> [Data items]
# # # #
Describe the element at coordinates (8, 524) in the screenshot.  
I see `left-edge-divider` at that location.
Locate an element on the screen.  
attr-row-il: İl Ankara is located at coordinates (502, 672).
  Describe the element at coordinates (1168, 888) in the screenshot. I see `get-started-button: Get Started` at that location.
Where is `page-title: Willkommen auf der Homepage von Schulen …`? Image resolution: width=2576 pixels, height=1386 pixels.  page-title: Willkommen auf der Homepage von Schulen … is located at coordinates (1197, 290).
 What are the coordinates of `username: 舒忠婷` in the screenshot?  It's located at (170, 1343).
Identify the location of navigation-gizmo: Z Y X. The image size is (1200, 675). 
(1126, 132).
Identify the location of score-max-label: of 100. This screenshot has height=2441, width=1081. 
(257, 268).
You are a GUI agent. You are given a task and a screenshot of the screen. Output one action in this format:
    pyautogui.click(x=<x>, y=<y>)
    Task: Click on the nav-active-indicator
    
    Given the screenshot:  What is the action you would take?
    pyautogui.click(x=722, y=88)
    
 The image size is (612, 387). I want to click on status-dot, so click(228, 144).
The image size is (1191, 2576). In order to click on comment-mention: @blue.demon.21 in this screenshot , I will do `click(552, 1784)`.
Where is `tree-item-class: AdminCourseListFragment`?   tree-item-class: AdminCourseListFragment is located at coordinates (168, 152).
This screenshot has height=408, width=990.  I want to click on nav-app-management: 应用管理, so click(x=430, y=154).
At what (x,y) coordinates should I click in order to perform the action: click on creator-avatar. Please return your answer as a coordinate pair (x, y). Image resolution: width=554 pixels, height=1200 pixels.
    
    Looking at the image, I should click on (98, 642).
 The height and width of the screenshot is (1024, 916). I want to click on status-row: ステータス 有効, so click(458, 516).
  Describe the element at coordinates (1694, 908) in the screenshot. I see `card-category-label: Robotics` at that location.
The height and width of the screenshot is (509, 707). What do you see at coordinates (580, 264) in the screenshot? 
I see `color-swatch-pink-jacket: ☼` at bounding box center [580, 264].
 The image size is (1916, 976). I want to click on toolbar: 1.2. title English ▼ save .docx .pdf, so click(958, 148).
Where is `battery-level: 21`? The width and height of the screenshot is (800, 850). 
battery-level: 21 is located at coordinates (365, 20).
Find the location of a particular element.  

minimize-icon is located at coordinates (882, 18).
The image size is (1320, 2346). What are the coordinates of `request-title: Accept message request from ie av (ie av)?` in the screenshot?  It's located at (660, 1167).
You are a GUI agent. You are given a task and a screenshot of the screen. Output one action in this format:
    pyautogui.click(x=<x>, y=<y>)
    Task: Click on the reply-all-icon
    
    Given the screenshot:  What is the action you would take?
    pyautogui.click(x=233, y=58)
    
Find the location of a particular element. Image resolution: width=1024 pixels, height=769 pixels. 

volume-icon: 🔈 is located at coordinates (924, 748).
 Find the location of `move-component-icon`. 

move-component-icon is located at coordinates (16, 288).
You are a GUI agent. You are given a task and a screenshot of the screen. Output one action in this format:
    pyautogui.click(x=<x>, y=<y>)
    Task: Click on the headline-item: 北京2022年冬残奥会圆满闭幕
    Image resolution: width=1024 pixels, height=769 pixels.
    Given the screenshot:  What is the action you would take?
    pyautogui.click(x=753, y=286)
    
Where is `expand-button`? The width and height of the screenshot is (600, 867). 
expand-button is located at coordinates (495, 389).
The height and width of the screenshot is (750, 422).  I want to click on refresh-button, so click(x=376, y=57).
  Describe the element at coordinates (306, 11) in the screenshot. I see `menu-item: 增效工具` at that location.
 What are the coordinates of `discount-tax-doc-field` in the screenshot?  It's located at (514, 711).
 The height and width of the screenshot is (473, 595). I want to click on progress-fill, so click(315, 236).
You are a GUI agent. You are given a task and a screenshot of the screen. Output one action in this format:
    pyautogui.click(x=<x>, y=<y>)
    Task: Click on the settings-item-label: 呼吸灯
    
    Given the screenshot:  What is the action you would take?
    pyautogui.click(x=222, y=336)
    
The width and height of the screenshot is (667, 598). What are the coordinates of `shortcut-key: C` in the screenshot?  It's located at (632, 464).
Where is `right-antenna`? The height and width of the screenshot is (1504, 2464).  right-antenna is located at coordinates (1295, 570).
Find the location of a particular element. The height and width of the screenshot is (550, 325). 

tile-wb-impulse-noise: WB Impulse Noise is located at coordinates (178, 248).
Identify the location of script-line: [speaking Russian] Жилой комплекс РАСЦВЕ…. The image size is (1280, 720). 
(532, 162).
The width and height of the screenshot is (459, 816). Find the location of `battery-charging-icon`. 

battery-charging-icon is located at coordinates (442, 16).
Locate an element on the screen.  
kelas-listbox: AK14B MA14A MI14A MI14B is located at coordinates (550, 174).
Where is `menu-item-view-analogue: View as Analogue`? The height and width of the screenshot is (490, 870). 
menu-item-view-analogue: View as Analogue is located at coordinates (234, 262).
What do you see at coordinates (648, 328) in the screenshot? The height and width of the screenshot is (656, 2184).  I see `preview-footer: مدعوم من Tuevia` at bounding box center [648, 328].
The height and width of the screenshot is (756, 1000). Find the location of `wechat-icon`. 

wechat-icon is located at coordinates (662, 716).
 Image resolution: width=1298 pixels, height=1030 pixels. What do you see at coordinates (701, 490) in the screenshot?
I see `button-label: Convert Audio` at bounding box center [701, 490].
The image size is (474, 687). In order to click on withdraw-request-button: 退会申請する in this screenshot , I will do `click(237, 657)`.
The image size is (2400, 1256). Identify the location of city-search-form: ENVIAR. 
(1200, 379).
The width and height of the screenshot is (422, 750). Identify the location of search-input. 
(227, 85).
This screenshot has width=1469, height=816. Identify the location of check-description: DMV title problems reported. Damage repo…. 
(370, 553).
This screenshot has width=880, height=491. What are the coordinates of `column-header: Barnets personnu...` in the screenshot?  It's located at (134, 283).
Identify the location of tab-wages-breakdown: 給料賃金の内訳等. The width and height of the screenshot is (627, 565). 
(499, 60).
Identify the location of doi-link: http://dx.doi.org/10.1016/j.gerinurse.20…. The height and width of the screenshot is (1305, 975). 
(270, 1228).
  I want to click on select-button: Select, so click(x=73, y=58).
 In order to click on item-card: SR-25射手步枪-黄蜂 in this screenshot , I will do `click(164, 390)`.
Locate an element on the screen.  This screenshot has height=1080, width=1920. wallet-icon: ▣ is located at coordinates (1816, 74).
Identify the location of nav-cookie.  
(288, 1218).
# # # #
> [WHAT IS REQUIRED] Transcribe every line of the data items above, word for word and with nothing changed.

> [ANSWER BELOW]
Describe the element at coordinates (8, 524) in the screenshot.  
I see `left-edge-divider` at that location.
Locate an element on the screen.  
attr-row-il: İl Ankara is located at coordinates (502, 672).
  Describe the element at coordinates (1168, 888) in the screenshot. I see `get-started-button: Get Started` at that location.
Where is `page-title: Willkommen auf der Homepage von Schulen …`? Image resolution: width=2576 pixels, height=1386 pixels.  page-title: Willkommen auf der Homepage von Schulen … is located at coordinates (1197, 290).
 What are the coordinates of `username: 舒忠婷` in the screenshot?  It's located at (170, 1343).
Identify the location of navigation-gizmo: Z Y X. The image size is (1200, 675). 
(1126, 132).
Identify the location of score-max-label: of 100. This screenshot has height=2441, width=1081. 
(257, 268).
You are a GUI agent. You are given a task and a screenshot of the screen. Output one action in this format:
    pyautogui.click(x=<x>, y=<y>)
    Task: Click on the nav-active-indicator
    
    Given the screenshot:  What is the action you would take?
    pyautogui.click(x=722, y=88)
    
 The image size is (612, 387). I want to click on status-dot, so click(228, 144).
The image size is (1191, 2576). In order to click on comment-mention: @blue.demon.21 in this screenshot , I will do `click(552, 1784)`.
Where is `tree-item-class: AdminCourseListFragment`?   tree-item-class: AdminCourseListFragment is located at coordinates (168, 152).
This screenshot has height=408, width=990.  I want to click on nav-app-management: 应用管理, so click(x=430, y=154).
At what (x,y) coordinates should I click in order to perform the action: click on creator-avatar. Please return your answer as a coordinate pair (x, y). Image resolution: width=554 pixels, height=1200 pixels.
    
    Looking at the image, I should click on (98, 642).
 The height and width of the screenshot is (1024, 916). I want to click on status-row: ステータス 有効, so click(458, 516).
  Describe the element at coordinates (1694, 908) in the screenshot. I see `card-category-label: Robotics` at that location.
The height and width of the screenshot is (509, 707). What do you see at coordinates (580, 264) in the screenshot? 
I see `color-swatch-pink-jacket: ☼` at bounding box center [580, 264].
 The image size is (1916, 976). I want to click on toolbar: 1.2. title English ▼ save .docx .pdf, so click(958, 148).
Where is `battery-level: 21`? The width and height of the screenshot is (800, 850). 
battery-level: 21 is located at coordinates (365, 20).
Find the location of a particular element.  

minimize-icon is located at coordinates (882, 18).
The image size is (1320, 2346). What are the coordinates of `request-title: Accept message request from ie av (ie av)?` in the screenshot?  It's located at (660, 1167).
You are a GUI agent. You are given a task and a screenshot of the screen. Output one action in this format:
    pyautogui.click(x=<x>, y=<y>)
    Task: Click on the reply-all-icon
    
    Given the screenshot:  What is the action you would take?
    pyautogui.click(x=233, y=58)
    
Find the location of a particular element. Image resolution: width=1024 pixels, height=769 pixels. 

volume-icon: 🔈 is located at coordinates (924, 748).
 Find the location of `move-component-icon`. 

move-component-icon is located at coordinates (16, 288).
You are a GUI agent. You are given a task and a screenshot of the screen. Output one action in this format:
    pyautogui.click(x=<x>, y=<y>)
    Task: Click on the headline-item: 北京2022年冬残奥会圆满闭幕
    Image resolution: width=1024 pixels, height=769 pixels.
    Given the screenshot:  What is the action you would take?
    pyautogui.click(x=753, y=286)
    
Where is `expand-button`? The width and height of the screenshot is (600, 867). 
expand-button is located at coordinates (495, 389).
The height and width of the screenshot is (750, 422).  I want to click on refresh-button, so click(x=376, y=57).
  Describe the element at coordinates (306, 11) in the screenshot. I see `menu-item: 增效工具` at that location.
 What are the coordinates of `discount-tax-doc-field` in the screenshot?  It's located at (514, 711).
 The height and width of the screenshot is (473, 595). I want to click on progress-fill, so click(315, 236).
You are a GUI agent. You are given a task and a screenshot of the screen. Output one action in this format:
    pyautogui.click(x=<x>, y=<y>)
    Task: Click on the settings-item-label: 呼吸灯
    
    Given the screenshot:  What is the action you would take?
    pyautogui.click(x=222, y=336)
    
The width and height of the screenshot is (667, 598). What are the coordinates of `shortcut-key: C` in the screenshot?  It's located at (632, 464).
Where is `right-antenna`? The height and width of the screenshot is (1504, 2464).  right-antenna is located at coordinates (1295, 570).
Find the location of a particular element. The height and width of the screenshot is (550, 325). 

tile-wb-impulse-noise: WB Impulse Noise is located at coordinates (178, 248).
Identify the location of script-line: [speaking Russian] Жилой комплекс РАСЦВЕ…. The image size is (1280, 720). 
(532, 162).
The width and height of the screenshot is (459, 816). Find the location of `battery-charging-icon`. 

battery-charging-icon is located at coordinates (442, 16).
Locate an element on the screen.  
kelas-listbox: AK14B MA14A MI14A MI14B is located at coordinates (550, 174).
Where is `menu-item-view-analogue: View as Analogue`? The height and width of the screenshot is (490, 870). 
menu-item-view-analogue: View as Analogue is located at coordinates (234, 262).
What do you see at coordinates (648, 328) in the screenshot? The height and width of the screenshot is (656, 2184).  I see `preview-footer: مدعوم من Tuevia` at bounding box center [648, 328].
The height and width of the screenshot is (756, 1000). Find the location of `wechat-icon`. 

wechat-icon is located at coordinates (662, 716).
 Image resolution: width=1298 pixels, height=1030 pixels. What do you see at coordinates (701, 490) in the screenshot?
I see `button-label: Convert Audio` at bounding box center [701, 490].
The image size is (474, 687). In order to click on withdraw-request-button: 退会申請する in this screenshot , I will do `click(237, 657)`.
The image size is (2400, 1256). Identify the location of city-search-form: ENVIAR. 
(1200, 379).
The width and height of the screenshot is (422, 750). Identify the location of search-input. 
(227, 85).
This screenshot has width=1469, height=816. Identify the location of check-description: DMV title problems reported. Damage repo…. 
(370, 553).
This screenshot has width=880, height=491. What are the coordinates of `column-header: Barnets personnu...` in the screenshot?  It's located at (134, 283).
Identify the location of tab-wages-breakdown: 給料賃金の内訳等. The width and height of the screenshot is (627, 565). 
(499, 60).
Identify the location of doi-link: http://dx.doi.org/10.1016/j.gerinurse.20…. The height and width of the screenshot is (1305, 975). 
(270, 1228).
  I want to click on select-button: Select, so click(x=73, y=58).
 In order to click on item-card: SR-25射手步枪-黄蜂 in this screenshot , I will do `click(164, 390)`.
Locate an element on the screen.  This screenshot has height=1080, width=1920. wallet-icon: ▣ is located at coordinates (1816, 74).
Identify the location of nav-cookie.  
(288, 1218).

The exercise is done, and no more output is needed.